So you write embedded software in C and you've read about unit testing. You think unit tests will help you write better software, but how do you actually write code that's testable? What are some coding patterns that make unit testing easier?
The first thing to consider is to make sure your software is built from well-defined software units.
Unit testing is all about testing individual parts of your application in isolation. If you design your application from units that have clearly defined boundaries and interfaces, it's going to be a lot easier to test them.
So what's a well-defined software unit?
A software unit is just of group of functions (and maybe some state) that are related together in some way. In embedded software, this is sometimes called a module and implemented in a .c file.
But just having a lot of different .c files doesn't mean that your application has units that can be individually tested. You need your modules to well-defined as well. That is, the interfaces between the modules are clear. When they're not, you get untestable spaghetti. For whatever reason, embedded applications can be especially bad about this.
Here are a few recommendations for creating your own well-defined embedded software units. And since it seems more natural for me, let's call them modules from here on out.
Structure things right
Each software module is implemented in a separate .c file, with a corresponding header (.h) file. The header file defines the module's "public" interface -- the one that other modules use to interact with it. This header file is a "contract" telling you what the module can do and is what other modules #include to use it. The .c file contains the module's implementation.
Create a black box
You want to draw a clear line between the "public" and "private" portions of your module. Think of your module like a black box. What are you going to hide inside the box (private), and what are you going to make accessible outside the box (public)?
You want to try to hide as much in the box as you can. Only expose just as much as you need to in the public interface.
Functions (or anything else) which are not used by other modules should be inside the box.
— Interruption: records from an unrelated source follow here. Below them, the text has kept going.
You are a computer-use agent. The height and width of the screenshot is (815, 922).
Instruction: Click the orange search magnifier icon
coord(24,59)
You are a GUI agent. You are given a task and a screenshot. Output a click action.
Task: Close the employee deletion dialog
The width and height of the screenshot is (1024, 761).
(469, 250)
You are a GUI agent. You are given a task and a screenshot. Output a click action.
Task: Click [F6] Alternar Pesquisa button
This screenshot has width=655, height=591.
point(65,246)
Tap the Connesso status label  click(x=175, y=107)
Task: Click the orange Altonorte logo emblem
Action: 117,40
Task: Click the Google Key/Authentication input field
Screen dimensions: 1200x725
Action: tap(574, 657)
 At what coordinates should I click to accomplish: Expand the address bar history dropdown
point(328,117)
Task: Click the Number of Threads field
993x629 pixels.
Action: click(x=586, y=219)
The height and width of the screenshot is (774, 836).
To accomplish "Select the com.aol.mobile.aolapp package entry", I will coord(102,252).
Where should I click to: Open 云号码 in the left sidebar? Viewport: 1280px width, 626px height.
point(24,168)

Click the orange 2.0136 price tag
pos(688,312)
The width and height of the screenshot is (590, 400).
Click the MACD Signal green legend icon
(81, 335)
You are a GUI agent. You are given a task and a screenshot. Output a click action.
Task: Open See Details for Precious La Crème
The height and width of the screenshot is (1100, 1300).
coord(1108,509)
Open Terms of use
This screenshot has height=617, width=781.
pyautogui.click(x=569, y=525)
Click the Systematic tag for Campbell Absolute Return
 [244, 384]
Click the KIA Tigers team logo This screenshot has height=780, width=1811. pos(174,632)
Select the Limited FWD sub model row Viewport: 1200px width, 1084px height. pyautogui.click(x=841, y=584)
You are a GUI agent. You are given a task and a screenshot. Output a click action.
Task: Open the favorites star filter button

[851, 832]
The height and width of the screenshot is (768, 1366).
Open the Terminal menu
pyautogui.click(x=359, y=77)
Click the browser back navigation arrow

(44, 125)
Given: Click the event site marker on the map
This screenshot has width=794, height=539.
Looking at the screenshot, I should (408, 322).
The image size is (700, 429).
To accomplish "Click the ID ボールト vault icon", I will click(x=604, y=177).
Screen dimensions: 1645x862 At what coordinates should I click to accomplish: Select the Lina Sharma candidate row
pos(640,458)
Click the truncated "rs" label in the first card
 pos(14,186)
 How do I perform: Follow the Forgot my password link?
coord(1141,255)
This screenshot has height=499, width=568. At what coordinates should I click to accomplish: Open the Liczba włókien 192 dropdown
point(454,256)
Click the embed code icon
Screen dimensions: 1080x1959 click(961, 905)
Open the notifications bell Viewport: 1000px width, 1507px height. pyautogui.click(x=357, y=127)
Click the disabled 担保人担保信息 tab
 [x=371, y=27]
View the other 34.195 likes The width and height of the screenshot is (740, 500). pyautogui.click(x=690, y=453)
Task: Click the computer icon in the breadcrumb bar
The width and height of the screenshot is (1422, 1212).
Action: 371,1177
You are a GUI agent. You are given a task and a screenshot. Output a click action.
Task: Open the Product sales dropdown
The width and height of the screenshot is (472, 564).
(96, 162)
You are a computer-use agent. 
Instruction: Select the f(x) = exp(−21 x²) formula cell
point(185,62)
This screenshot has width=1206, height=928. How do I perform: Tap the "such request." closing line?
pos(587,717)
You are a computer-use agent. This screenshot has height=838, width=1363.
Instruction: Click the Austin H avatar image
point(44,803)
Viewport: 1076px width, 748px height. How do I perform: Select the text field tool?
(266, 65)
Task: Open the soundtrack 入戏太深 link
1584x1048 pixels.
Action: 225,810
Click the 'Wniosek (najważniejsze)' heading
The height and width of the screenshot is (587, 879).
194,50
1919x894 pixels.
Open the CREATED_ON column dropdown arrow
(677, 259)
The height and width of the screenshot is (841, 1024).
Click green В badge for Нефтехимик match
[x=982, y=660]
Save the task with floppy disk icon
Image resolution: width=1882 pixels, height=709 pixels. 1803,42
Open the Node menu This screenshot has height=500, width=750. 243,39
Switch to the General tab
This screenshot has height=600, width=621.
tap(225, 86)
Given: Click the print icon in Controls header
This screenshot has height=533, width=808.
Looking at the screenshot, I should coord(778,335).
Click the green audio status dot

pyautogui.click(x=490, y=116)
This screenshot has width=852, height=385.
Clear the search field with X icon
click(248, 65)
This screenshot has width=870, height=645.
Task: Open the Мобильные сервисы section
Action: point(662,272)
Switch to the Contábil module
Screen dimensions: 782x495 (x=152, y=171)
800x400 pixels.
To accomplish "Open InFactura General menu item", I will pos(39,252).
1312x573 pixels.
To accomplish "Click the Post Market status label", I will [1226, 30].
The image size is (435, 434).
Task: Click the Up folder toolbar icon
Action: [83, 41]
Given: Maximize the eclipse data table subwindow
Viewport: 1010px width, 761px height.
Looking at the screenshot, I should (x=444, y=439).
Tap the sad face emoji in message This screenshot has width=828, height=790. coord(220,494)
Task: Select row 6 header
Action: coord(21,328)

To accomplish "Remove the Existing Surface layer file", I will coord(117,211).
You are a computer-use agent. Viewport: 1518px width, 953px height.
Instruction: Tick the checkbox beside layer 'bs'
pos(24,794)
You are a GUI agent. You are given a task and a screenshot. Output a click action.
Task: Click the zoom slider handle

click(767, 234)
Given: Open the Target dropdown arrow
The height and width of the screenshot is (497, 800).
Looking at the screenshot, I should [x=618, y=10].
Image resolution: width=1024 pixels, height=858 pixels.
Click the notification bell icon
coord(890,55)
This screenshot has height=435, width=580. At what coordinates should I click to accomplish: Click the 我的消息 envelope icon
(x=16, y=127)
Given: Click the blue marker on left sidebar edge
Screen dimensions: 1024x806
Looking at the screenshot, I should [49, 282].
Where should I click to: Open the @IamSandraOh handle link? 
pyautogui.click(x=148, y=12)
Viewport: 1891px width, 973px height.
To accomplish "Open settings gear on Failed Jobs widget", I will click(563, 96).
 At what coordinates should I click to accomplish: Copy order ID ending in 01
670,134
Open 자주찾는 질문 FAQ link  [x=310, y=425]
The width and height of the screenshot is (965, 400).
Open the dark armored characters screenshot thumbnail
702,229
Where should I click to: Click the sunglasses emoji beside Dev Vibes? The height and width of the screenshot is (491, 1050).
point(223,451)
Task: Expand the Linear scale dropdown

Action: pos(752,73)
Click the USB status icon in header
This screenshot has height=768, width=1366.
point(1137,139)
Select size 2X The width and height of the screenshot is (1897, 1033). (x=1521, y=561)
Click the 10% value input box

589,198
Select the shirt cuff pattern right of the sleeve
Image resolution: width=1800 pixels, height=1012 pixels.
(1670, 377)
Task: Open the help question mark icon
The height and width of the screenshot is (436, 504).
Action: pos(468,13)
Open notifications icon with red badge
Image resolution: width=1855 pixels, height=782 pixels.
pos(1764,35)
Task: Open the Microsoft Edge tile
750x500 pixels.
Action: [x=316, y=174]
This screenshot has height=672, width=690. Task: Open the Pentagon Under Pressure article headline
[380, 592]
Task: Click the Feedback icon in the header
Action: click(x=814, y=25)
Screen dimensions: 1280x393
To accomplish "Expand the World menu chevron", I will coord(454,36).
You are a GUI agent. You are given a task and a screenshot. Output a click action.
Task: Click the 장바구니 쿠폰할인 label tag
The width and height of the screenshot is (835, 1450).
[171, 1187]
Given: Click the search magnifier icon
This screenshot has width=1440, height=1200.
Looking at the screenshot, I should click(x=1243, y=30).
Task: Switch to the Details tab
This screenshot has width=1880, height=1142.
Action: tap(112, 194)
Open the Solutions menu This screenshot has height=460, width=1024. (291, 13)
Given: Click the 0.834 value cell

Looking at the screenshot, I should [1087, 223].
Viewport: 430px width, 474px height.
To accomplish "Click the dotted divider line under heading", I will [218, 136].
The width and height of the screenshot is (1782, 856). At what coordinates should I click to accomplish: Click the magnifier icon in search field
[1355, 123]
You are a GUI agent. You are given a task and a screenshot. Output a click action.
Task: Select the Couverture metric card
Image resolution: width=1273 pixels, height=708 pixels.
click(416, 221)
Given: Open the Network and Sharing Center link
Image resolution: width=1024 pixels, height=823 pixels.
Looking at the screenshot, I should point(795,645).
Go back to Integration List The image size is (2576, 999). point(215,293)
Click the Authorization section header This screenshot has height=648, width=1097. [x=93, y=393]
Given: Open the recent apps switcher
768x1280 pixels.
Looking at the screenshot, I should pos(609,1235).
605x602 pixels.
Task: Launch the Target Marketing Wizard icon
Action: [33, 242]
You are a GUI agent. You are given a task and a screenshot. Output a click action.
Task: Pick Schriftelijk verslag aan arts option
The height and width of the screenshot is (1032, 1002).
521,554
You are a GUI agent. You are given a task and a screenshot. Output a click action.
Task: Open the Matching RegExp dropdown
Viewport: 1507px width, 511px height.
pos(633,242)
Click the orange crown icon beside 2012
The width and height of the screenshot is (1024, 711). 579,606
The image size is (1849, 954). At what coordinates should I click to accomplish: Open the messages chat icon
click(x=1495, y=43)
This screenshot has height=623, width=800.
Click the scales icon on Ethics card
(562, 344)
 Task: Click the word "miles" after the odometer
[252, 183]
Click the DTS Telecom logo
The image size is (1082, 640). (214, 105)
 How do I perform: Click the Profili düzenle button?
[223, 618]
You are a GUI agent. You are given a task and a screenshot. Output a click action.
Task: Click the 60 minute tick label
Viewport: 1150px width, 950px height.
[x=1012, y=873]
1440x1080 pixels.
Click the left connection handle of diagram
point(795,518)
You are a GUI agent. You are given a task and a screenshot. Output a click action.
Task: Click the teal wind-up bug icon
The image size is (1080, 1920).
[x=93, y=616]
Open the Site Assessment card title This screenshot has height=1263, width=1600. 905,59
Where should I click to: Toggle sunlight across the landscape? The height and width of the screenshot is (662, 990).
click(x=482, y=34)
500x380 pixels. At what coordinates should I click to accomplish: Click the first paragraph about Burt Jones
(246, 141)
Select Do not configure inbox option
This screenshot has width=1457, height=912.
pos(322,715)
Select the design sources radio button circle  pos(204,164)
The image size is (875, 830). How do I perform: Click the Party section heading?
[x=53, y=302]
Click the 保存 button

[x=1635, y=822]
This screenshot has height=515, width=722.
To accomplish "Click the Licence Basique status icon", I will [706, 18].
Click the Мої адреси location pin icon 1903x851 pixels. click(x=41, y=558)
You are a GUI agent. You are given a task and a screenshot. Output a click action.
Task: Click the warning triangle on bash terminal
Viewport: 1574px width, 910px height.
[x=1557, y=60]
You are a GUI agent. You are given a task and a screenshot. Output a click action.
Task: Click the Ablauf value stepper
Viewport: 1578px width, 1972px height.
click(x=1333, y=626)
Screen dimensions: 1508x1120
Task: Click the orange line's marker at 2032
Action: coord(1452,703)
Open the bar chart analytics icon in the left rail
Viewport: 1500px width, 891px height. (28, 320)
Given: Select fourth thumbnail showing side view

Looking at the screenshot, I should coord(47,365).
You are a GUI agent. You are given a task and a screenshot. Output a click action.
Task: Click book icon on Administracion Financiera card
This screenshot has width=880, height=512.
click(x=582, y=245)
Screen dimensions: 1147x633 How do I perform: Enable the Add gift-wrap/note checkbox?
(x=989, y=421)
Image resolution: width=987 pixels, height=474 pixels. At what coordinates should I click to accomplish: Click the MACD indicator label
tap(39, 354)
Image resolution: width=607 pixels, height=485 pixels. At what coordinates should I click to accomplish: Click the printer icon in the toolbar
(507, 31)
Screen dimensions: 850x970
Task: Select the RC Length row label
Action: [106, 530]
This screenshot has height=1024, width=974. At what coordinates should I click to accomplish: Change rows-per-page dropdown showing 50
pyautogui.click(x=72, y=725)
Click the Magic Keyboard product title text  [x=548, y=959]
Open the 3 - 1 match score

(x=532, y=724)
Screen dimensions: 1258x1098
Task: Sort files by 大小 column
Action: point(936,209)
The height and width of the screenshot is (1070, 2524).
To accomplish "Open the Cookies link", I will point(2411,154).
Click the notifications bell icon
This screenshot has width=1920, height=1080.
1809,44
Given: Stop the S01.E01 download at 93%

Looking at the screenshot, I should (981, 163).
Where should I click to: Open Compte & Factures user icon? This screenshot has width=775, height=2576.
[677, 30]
Put their function prototypes in the .c file and mark them static.
Keeping a clear line between the public interface and private implementation of your modules makes your code easier to understand and easier to test. Since unit testing occurs at the public interface, the simpler the interface is the simpler your module will be to test.
Clearly define the public interface
The header file defines the public interface and should contain:
- The prototypes of any public functions.
#includestatements for any headers needed by this header file. Typically this needed to get the right types, like when you have aunit8_tparameter you'll#include <stdint.h>.- Any
typedefs,structsorenums defined by the module and used in the header file.
Keep the implementation separate
The .c file is where the module is implemented. It should contain:
- The implementation of each function.
- Prototypes and implementation of any private functions.
- Any private variables.
- Any private
typedefs,structsorenums.
Special note on globals
Don't expose variables in your module's public interface by externing them in the header file. They dramatically increase the complexity of your module and make it harder to unit test.
If you do think you need to access to a variable, use getter and/or setter functions to access it. Instead of exposing int speed in your header use int get_speed() and/or int set_speed(). In the spirit of hiding as much in the black box as you can, if you only need to get the value, only include the getter. Be relentless about trying to keep the interface as simple as possible.
Better yet, think about if you really need direct access to the speed variable. What are the behaviors you want out of the module? Maybe you just need functions like go(), go_faster() and stop()?
Limit the headers files you include
Each time you #include another header in your module, you introduce a new dependency. Dependencies make unit testing your module harder because each dependency will need to be mocked to test the module in isolation.
While mocks are a really useful tool, when a test requires too many mocks it can get unwieldy. All those mocks can lead to brittle tests that can break anytime you change your code.
A few dependencies are okay, but if your module depends on more than a few other modules you may want to thing about changing your design.